Work item ▸ What you return should be only the lines in the entries below between the one holding "Task: Click Arsenal's" and the one holding "Where should I", ends included, with every picture left out.

Records for this task ▸
|---|
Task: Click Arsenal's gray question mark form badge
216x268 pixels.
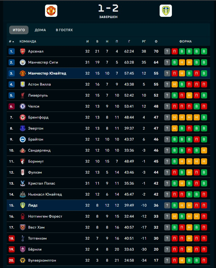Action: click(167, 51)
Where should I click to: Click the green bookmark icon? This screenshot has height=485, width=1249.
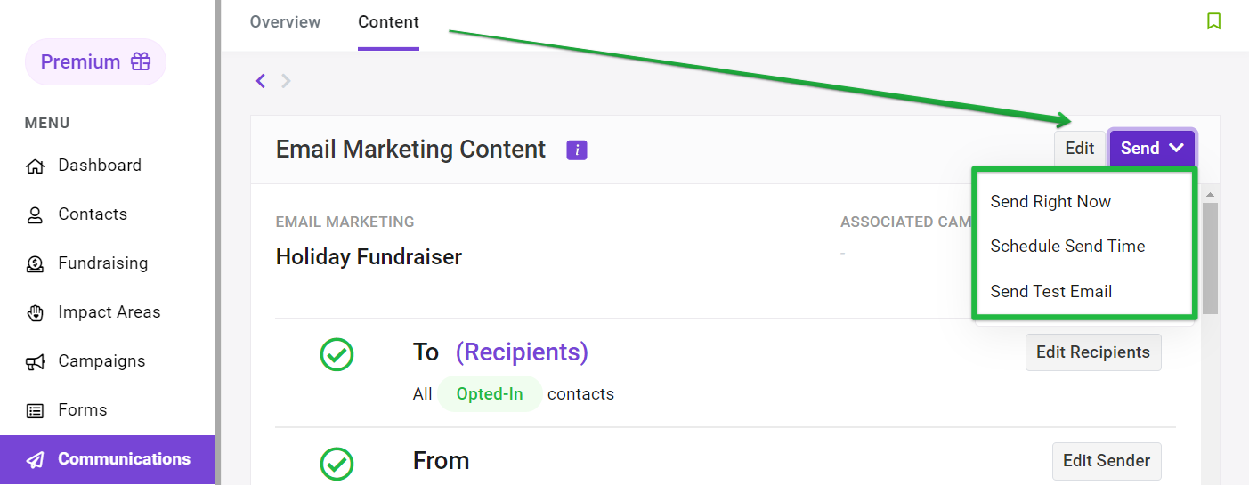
|---|
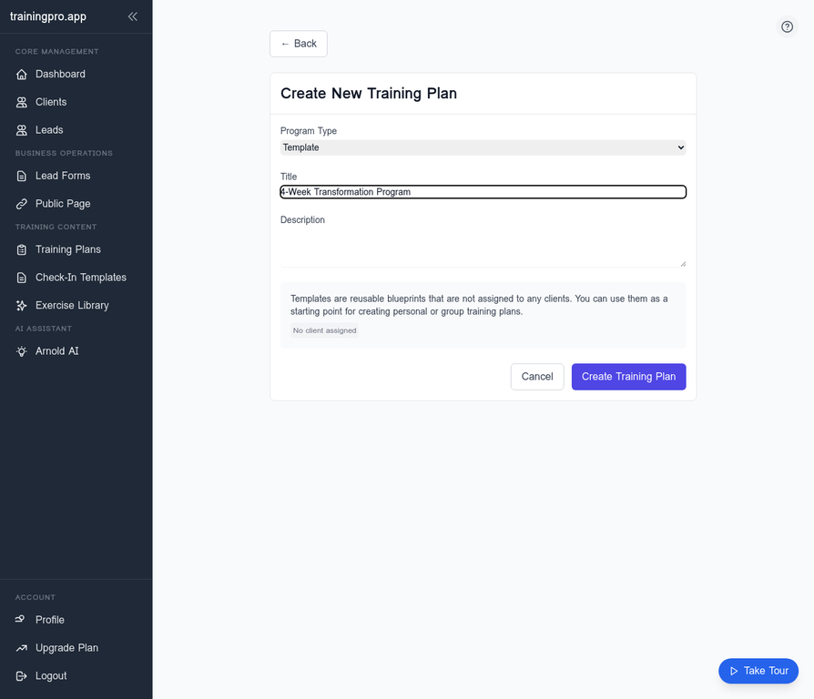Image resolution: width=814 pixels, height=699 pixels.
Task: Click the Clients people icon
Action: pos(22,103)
|---|
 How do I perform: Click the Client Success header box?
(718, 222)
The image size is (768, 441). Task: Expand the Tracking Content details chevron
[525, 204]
|---|
Output for this exercise ▸
Task: Click Arsenal's gray question mark form badge
216x268 pixels.
Action: click(167, 51)
Where should I click to: Click the green bookmark icon? This screenshot has height=485, width=1249.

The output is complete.